Reputation: 353
I have a data frame containing a mixture of numeric and categorical variables (factors in R) such as follows:
df <- data.frame(
age = c(18, 29, 55, 90, 44),
sex = c("M", "F", "M", "M", "F"),
category = c("cat1", "cat1", "cat2", "cat2", "cat2"))
I need to run some statistical analysis on this data but this analysis requires the input data to be in the form of a numeric matrix. I can of course convert sex
and category
into numeric variables by using something like df$sex <- ifelse(df$sex == "M", 1, 0)
but this is very tedious to do manually when I have a lot of variables. Furthermore, the analysis will return a numeric matrix that I need to reconvert to the format of df
with the original categories, and so I'll need to use something like x$sex <- ifelse(x$sex == 1, "M", "F")
(here, x
holds the return value of the analysis) to reconvert each variable back to the original data format, essentially undoing the first conversion. For simplicity please assume all the categorical variables are non-ordinal (i.e. there is no order to the categories) and binary (only two factor levels).
So I think what I want are 2 functions that can do this automatically. I'm assuming I'll need two functions fct2num
and num2originalfct
. fct2num
will need to return the data frame as a matrix with my variables fct_var <- c("sex", "category")
converted appropriately to numeric but also some sort of a dictionary dict
of the mappings (e.g., sex = "F" : 0, "M" : 1
) that I'll need to pass to num2originalfct
along with the output of the analysis to be recoded back to the original categories. Any ideas or alternatives on how best to accomplish this? Something like this would work for fct2num
for one-hot encoding, but I'm not sure how I would revert the encoding back to the original factors.
Upvotes: 0
Views: 404
Reputation: 72593
You may strip off the factor labels using as.integer
and subtract 1
.
> df[chr] <- lapply(df[chr], \(x) as.integer(as.factor(x)) - 1L)
> m <- as.matrix(df)
> m
age sex category
[1,] 18 1 0
[2,] 29 0 0
[3,] 55 1 1
[4,] 90 1 1
[5,] 44 0 1
Update
To convert forth and back, you may follow an approach like this.

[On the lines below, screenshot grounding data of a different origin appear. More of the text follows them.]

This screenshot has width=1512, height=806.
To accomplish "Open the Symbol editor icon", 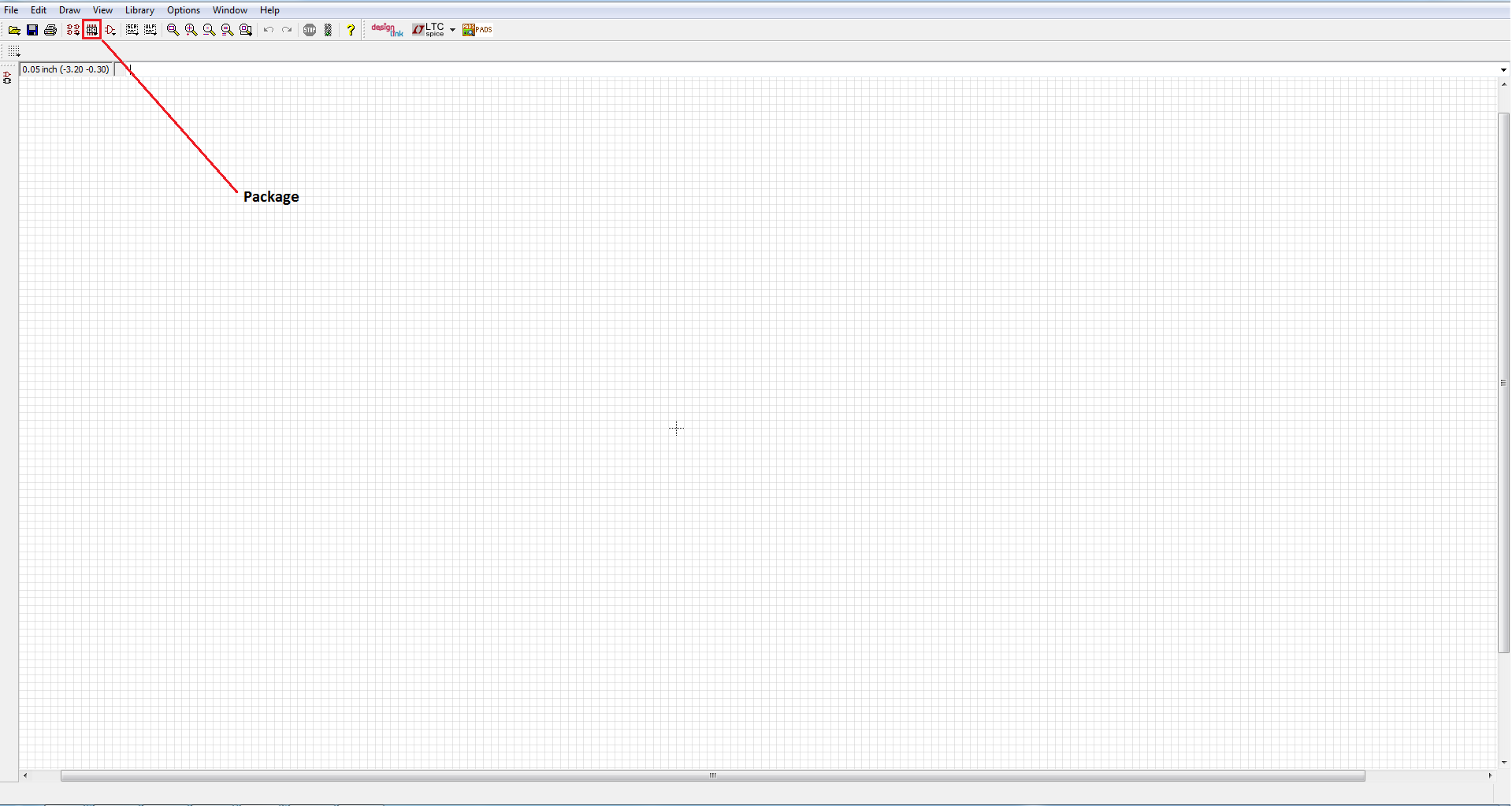I will click(110, 30).
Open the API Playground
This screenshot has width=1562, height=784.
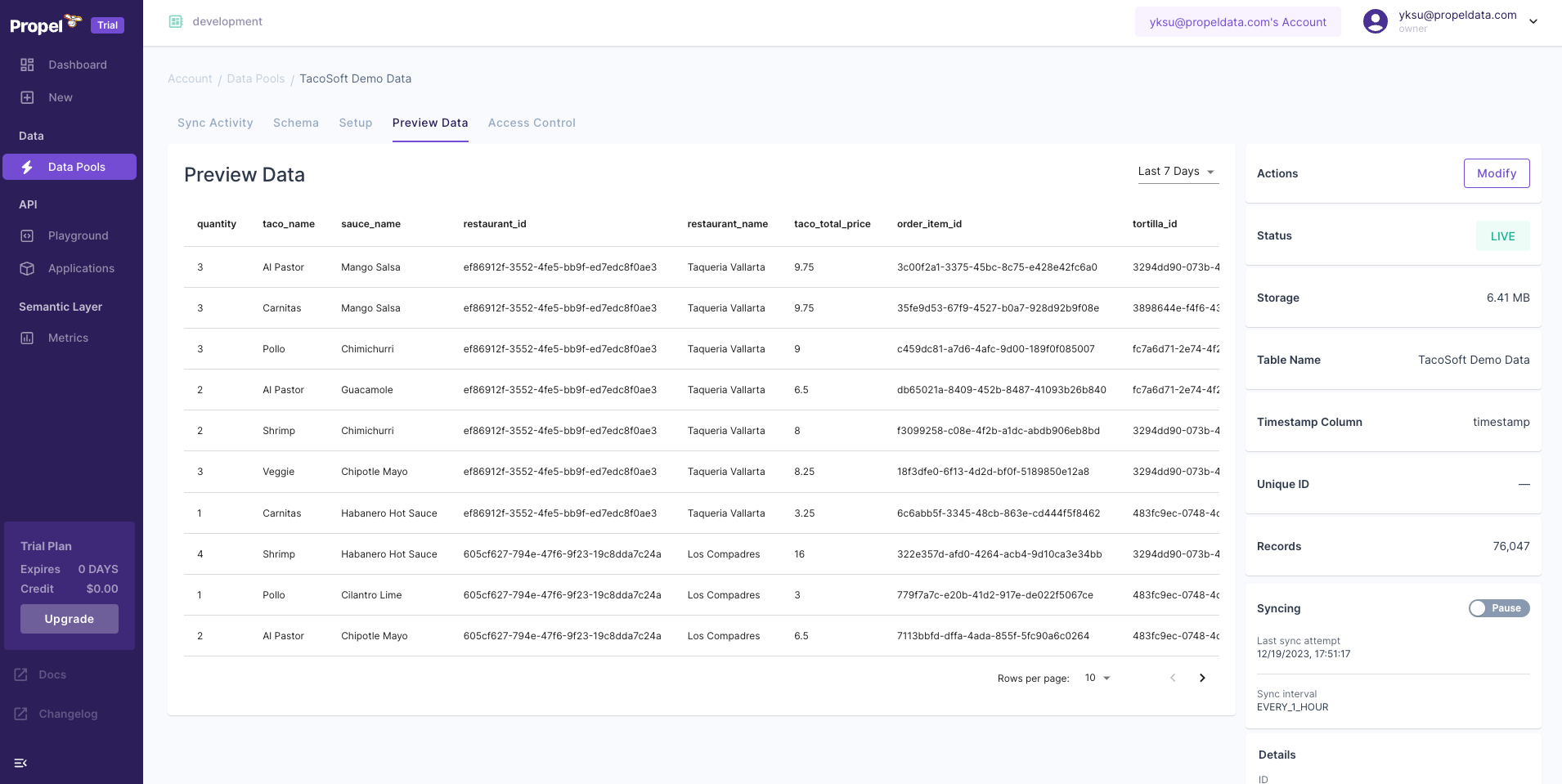point(78,235)
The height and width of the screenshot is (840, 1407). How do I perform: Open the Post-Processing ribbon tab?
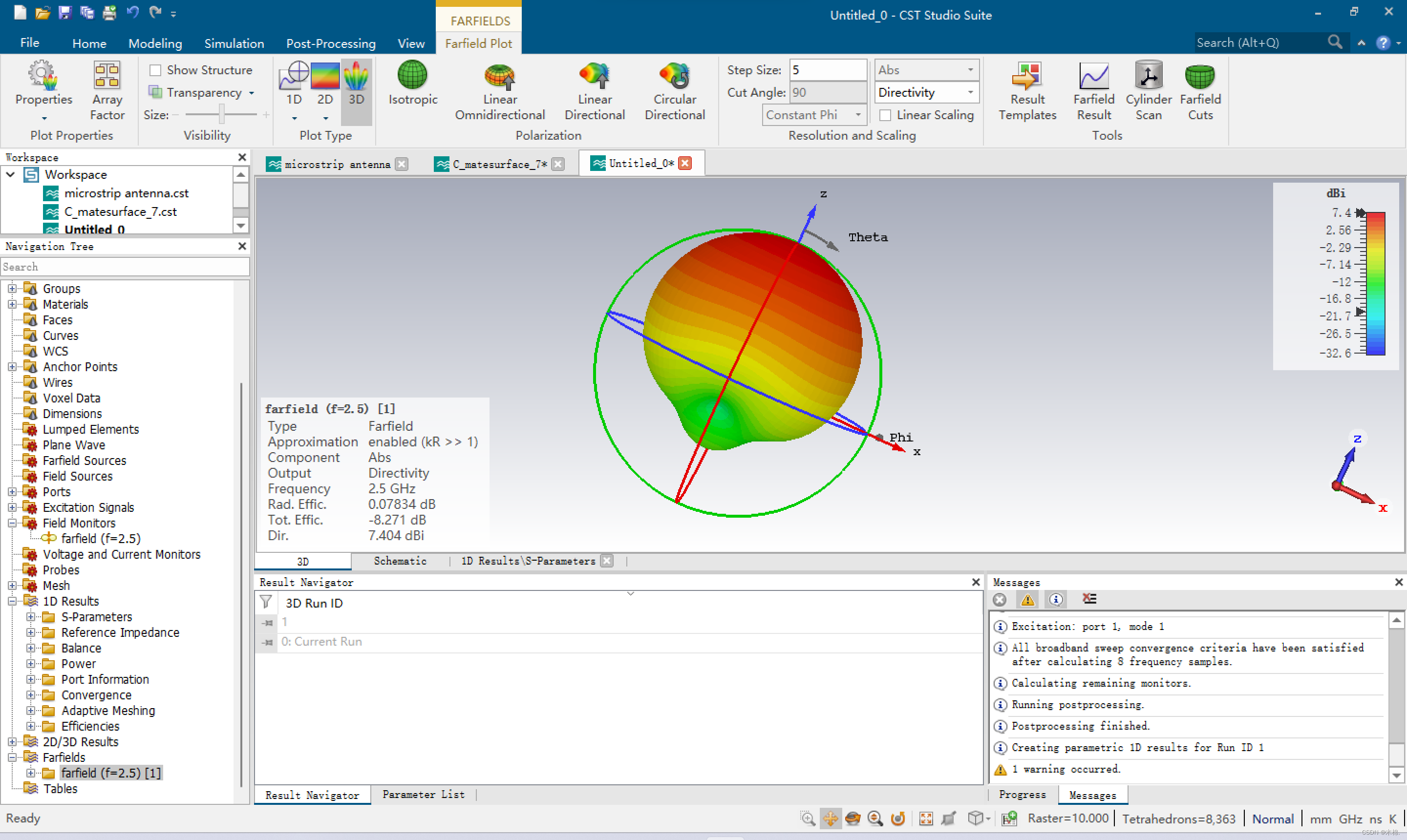pyautogui.click(x=331, y=43)
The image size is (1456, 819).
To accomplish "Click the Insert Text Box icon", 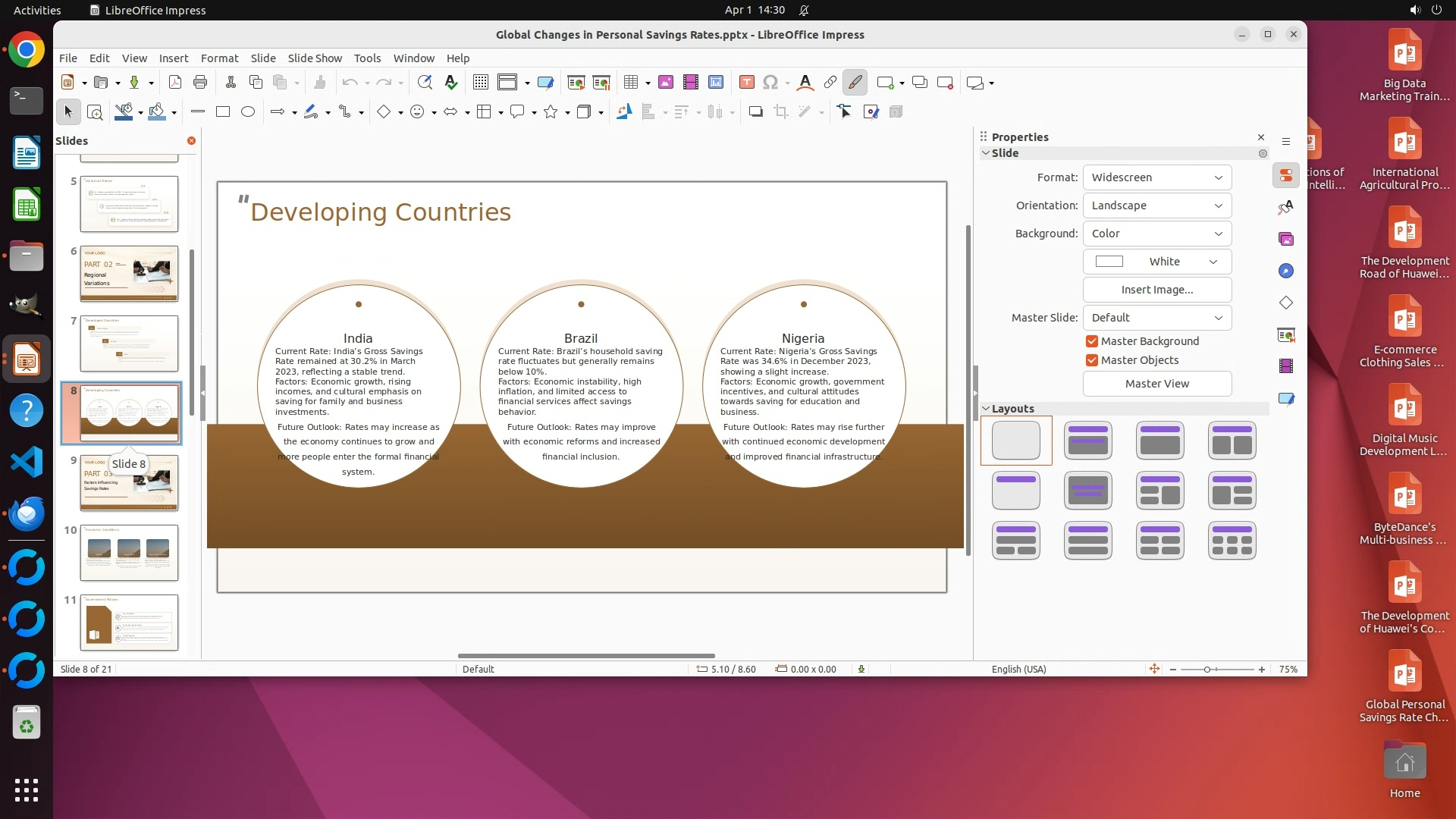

> df <- type.convert(df, as.is=FALSE) ## convert character to factor
> fac <- names(df)[sapply(df, is.factor)] ## store names of which are factors
> lev <- lapply(df[fac], attr, 'levels') ## store levels of the factors
> df[fac] <- lapply(df[fac], \(x, y) as.integer(x) - 1)
> m <- as.matrix(df)
> m
age sex category
[1,] 18 1 0
[2,] 29 0 0
[3,] 55 1 1
[4,] 90 1 1
[5,] 44 0 1
> ## do stuff with matrix
> df2 <- as.data.frame(m) ## convert back to data.frame
> df2[fac] <- Map(`levels<-`, lapply(df2[fac] + 1L, factor), lev) ## restore levels
> df2
age sex category
1 18 M cat1
2 29 F cat1
3 55 M cat2
4 90 M cat2
5 44 F cat2
Data:
> dput(df)
structure(list(age = c(18, 29, 55, 90, 44), sex = c(1, 0, 1,
1, 0), category = c(1, 1, 2, 2, 2)), row.names = c(NA, -5L), class = "data.frame")
Upvotes: 1
Reputation: 79188
We can use a 1-2
coding:
data.matrix(df)
age sex category
[1,] 18 2 1
[2,] 29 1 1
[3,] 55 2 2
[4,] 90 2 2
[5,] 44 1 2
If you need to transform to a 0-1
coding, then subtract 1 from the non-numeric columns:
t(t(data.matrix(df)) - !sapply(df, is.numeric))
age sex category
[1,] 18 1 0
[2,] 29 0 0
[3,] 55 1 1
[4,] 90 1 1
[5,] 44 0 1
iF all the non-numeric have 2-levels, use `model.matrix:
model.matrix(~.,df1)[,-1]
age sexM categorycat2
1 18 1 0
2 29 0 0
3 55 1 1
4 90 1 1
5 44 0 1
Update:
To toggle back and forth (using dataframes) you could use the following:
tonumeric <- function(x){
isfactor <- !sapply(x, is.numeric)
codes <- lapply(x[isfactor], \(x)levels(factor(x)))
x[isfactor] <- data.matrix(x[isfactor]) - 1
structure(x, codes = codes)
}
tocategory <- function(x){
codes <- attr(x, 'codes')
x[names(codes)] <- Map(\(i,j)j[i], x[names(codes)]+1, codes)
x
}
d_numeric <- tonumeric(df)
d_numeric
age sex category
1 18 1 0
2 29 0 0
3 55 1 1
4 90 1 1
5 44 0 1
tocategory(d_numeric)
age sex category
1 18 M cat1
2 29 F cat1
3 55 M cat2
4 90 M cat2
5 44 F cat2
Upvotes: 0